* Task prompt
List all lines of the data containing the word "document".

(Items listed in a dataset)
* * *

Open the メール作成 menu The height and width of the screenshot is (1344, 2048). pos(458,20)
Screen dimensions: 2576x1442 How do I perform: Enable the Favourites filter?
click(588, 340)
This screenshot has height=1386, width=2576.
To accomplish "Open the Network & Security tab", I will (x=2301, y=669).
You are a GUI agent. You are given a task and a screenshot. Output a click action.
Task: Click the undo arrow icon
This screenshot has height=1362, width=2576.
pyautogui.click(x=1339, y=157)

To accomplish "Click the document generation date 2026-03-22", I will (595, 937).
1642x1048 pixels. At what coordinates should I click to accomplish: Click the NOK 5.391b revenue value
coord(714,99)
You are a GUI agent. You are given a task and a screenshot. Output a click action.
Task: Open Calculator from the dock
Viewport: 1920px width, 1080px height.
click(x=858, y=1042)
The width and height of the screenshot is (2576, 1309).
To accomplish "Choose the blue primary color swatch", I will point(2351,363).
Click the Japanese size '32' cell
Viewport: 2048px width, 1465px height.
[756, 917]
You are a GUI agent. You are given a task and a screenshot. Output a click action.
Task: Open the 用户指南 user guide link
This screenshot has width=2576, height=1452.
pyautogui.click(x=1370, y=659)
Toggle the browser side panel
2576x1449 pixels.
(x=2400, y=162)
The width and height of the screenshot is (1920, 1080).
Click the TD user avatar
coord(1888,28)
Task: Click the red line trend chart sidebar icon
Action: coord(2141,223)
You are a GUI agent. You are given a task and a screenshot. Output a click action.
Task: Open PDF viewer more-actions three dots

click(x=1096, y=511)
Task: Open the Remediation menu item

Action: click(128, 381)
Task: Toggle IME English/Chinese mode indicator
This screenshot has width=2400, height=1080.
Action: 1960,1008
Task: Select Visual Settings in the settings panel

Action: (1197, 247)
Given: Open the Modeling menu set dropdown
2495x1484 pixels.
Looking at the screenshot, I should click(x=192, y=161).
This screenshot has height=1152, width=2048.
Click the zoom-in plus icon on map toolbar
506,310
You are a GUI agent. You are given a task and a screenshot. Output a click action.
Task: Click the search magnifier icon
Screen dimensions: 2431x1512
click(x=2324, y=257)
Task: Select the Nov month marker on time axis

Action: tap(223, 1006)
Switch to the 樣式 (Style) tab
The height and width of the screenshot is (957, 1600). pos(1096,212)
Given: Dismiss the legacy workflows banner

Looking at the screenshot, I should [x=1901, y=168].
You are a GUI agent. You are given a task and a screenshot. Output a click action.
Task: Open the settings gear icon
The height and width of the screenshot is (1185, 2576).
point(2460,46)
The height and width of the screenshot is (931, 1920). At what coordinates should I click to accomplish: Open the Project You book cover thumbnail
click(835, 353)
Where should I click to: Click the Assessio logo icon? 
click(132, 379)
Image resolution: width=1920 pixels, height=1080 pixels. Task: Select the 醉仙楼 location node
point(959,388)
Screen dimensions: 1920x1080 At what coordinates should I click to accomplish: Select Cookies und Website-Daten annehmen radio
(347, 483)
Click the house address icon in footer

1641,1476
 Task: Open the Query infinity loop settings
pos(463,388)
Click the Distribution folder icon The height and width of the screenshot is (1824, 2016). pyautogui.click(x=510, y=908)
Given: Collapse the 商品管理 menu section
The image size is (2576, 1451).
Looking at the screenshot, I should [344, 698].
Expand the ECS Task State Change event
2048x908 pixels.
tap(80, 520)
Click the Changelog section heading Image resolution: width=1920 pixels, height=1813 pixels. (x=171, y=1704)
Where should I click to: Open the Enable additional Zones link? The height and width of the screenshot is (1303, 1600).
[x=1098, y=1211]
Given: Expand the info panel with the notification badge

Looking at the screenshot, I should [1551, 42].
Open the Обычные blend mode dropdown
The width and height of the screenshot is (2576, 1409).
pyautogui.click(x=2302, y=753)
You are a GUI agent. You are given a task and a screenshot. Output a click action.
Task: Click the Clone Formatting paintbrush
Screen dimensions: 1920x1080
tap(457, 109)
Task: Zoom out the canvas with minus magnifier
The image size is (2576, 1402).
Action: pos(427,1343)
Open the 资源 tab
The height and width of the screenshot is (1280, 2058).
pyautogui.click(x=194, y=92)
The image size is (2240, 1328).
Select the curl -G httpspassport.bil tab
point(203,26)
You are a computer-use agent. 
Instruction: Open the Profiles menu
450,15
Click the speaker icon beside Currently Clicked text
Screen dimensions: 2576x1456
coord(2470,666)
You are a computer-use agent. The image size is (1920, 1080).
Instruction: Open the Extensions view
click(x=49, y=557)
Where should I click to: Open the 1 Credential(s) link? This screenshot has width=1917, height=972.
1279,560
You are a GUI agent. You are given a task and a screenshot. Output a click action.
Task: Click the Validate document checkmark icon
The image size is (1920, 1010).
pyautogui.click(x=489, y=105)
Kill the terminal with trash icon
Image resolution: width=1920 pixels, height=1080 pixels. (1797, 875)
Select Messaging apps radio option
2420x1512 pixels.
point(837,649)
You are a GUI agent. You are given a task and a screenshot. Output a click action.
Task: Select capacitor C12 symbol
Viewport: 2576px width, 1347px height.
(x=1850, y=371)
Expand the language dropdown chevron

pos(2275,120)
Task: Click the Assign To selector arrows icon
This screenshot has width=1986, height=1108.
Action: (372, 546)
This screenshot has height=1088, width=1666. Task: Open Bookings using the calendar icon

* * *

* Answer for the task
To accomplish "Click the document generation date 2026-03-22", I will (595, 937).
Task: Click the Validate document checkmark icon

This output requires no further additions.